None of us is leader of the free world, of course, but our cheeks still burn over our public mistakes and speech mishaps. I’ve come to realize that we have a choice in how we view flub-ups. We can see them as humiliating, learning experiences, and/or amusing, depending how we look at them.

I, for one, have gone home from more than one meeting mortally embarrassed for days over some mistake I made in front of the group. What does that say about me?

First, I take myself way too seriously and have lost my sense humor, at least temporarily. Everyone else was having a big belly laugh. Why not join the fun? Second, I expect too much of myself, namely perfection, which is unattainable. Third, and most importantly, I’ve allowed a gaffe to become divisive in my mind instead of cohesive.

Blunders can join people together in a fraternity of laughter and a sense of belonging to the same club of human foibles. You’ve probably seen good speakers do this hundreds of times. You’ll forgive the speaker anything, because you’ve been there. Best of all, the speaker just proved her humanity to you.

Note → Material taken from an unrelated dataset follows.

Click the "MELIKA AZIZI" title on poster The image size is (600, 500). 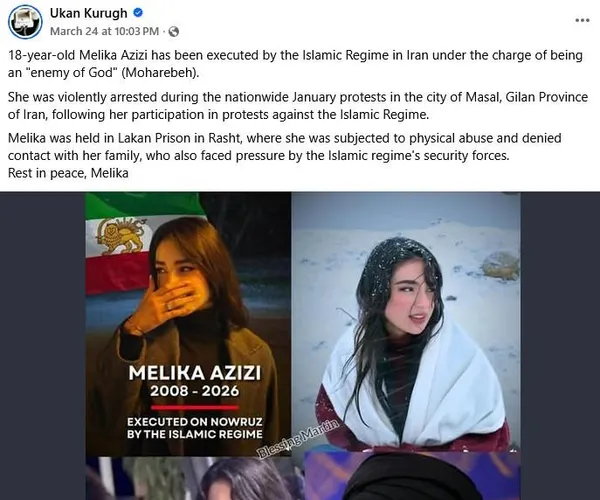195,373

We’re fortunate in Toastmasters, and in the places most of us would have occasion to speak, because we’re likely to encounter friendly audiences. But a friendly audience is vastly in the eye of the beholder. Anticipate acceptance, and you’ve got it. Expect rejection? You’ll see it everywhere, whether or not it’s actually there.
If there’s a single commandment of public speaking, it isn’t Thou shalt not goof. Rather, it is Thou shalt not bore thy audience. I can imagine the Distinguished Toastmaster in the Sky delivering this one-liner on a stone tablet with a large clap of thunder.

Blunders are blessings because they can turn a speech, whether lukewarm or dazzling, into a conspiracy of fun and sharing. To grow is to take risks and accept that the price of admission is making mistakes.

Revel in your errors, learn from them and most of all, know them for the blessing they are. We are so melodramatic. Better to be laughable. (Laugh able.)

Public mistakes are not tombstones; they are touchstones of our shared humanity and stepping-stones to our growth as speakers.

Photo: My mom never had any trouble laughing at herself, something I’m still trying to learn from her.